Bizi görenler reverans yapıyor ya da hafifçe eğiliyordu. Beni sevmeseler de saygı duymaları hoşuma gitmişti. Şehir birkaç değişik bölümden oluşuyordu. Evler saraya en yakın yerde şehirin en dış kısmında idi. Bu binaların arka kısımlarında tarlalar vardı ve çiftçilik ile uğraşanlar saraya ait olan tarlaları işliyordu. Herkes işlediği ürünün ihtiyacı kadar olanı alıyor, geri kalanını saraya veriyordu. Saray ise tüm çiftçilere eşit miktar da maaş veriyor böylece kast sistemi oluşmasını engelliyordu. Zengin veya fakir olmamasını sağlamak için böyle bir sistem geliştirmiş herkesin eşit olmasını sağlamıştık. Evleri geçince dükkanlar ortaya çıkıyordu. Bazı kişiler de dükkanlarının üzerine kendi evlerini yapmış orada yaşamayı tercih etmişlerdi. Çok kalabalık bir halk olmadığımız için her dükkandan birer tane vardı. Çok nadir dükkanlar ikişer tane oluyordu. Bu sayede herkes birbirini tanıyordu. Dükkanları geçince okullar ortaya çıkıyordu. Çember şeklinde bir dizilim olduğundan ve bize göre en değerli şeylerden biri olduğu için bilgi merkez de kalıyordu. Ve tam ortada araştırma merkezi, hastane ile ihracat ve ithalat yapan bir şirket vardı. Madenler sarayın diğer kısmında kalıyordu. Bu da şehirden uzak demekti. Madenlerde çalışanlar oraya atlar ile gidiyordu. Gelişmiş ülkelerden biri olsak da araba gibi şeylere ihtiyaç duymuyorduk. Ülkemiz çok küçüktü ve gerek duymuyorduk. Atlar ve at arabaları bize yetiyor ayrıca temiz bir çevre de yaşamamızı sağlıyordu.

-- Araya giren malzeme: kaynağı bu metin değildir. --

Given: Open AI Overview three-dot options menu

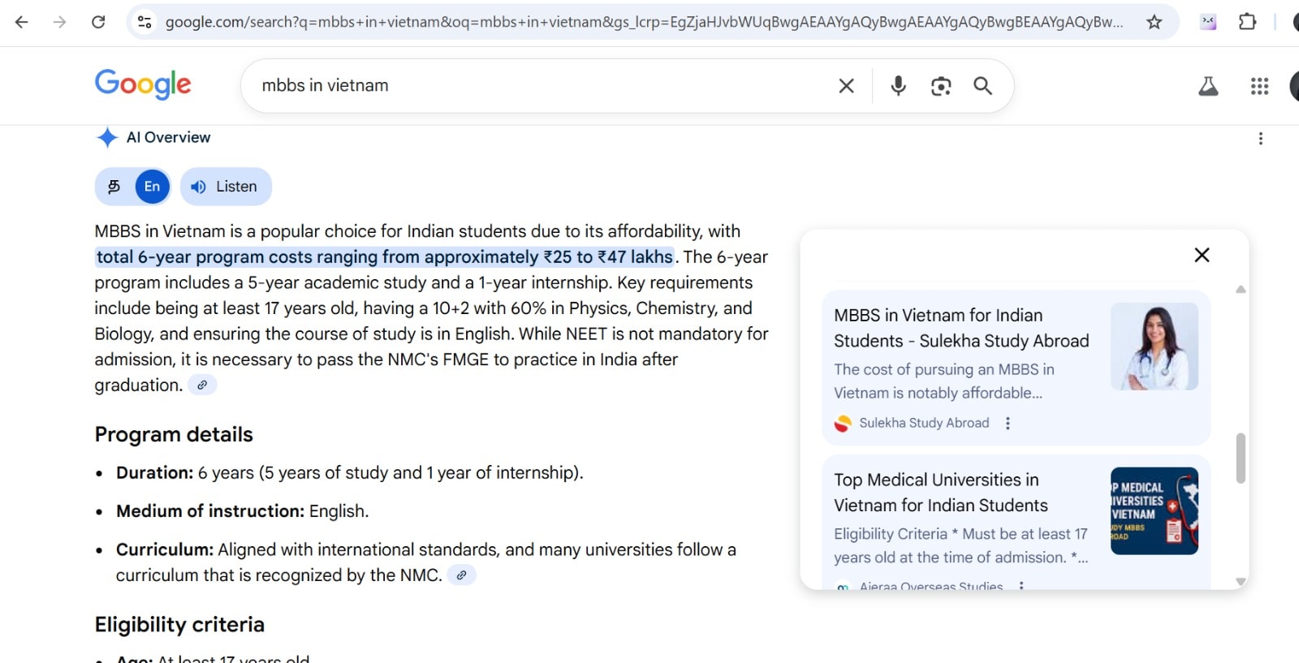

Tarlalara geldiğimiz de birçok kişi işine ara verip bizi selamladı. Genç bir delikanlı titrek adımlarla bize doğru yaklaştı.
"Majesteleri." Sesi öylesine titriyordu ki duyan biri kutuplarda konuşuyor sanabilirdi. Yaklaşmasını işaret ettim. O yaklaşırken bende atımdan indim. Yanıma gelen delikanlı dizlerinin üzerine çökerken omuzundan tutarak buna izin vermedim.
"Adın nedir senin?" Diye sordum nazik bir sesle. Öylesine titriyordu ki istemsizce elim alnına gitti. Ateşi yoktu anladığım kadarıyla korkudan titriyordu.
"Chris, leydim." Koluna girdim.
"Neden buralara göz atarken sen de sorunundan bahsetmiyorsun, Chris?" Birlikte yavaş adımlar ile ilerlemeye başladık.
"Leydim, ağabeyim." Dedikten sonra duraklayıp etrafına baktı. Ben de onunla beraber etrafa baktım. Adam ve Eleanor biraz gerimiz de başka çiftçiler ile konuşuyordu. Bu sayede Chris ile yanlız kalmıştık. Elimi kolunun üzerine koydum.
"Lütfen, Chris. Bana her şeyi söyleyebilirsin." Olabildiğince nazik ve sakin olmaya çalışıyordum. Fazlasıyla ürkek bir gence benziyordu.
"Geldiğiniz için o kadar mutluyum ki." Diyerek göz yaşları dökmeye başladı. Yavaşça başını okşadım.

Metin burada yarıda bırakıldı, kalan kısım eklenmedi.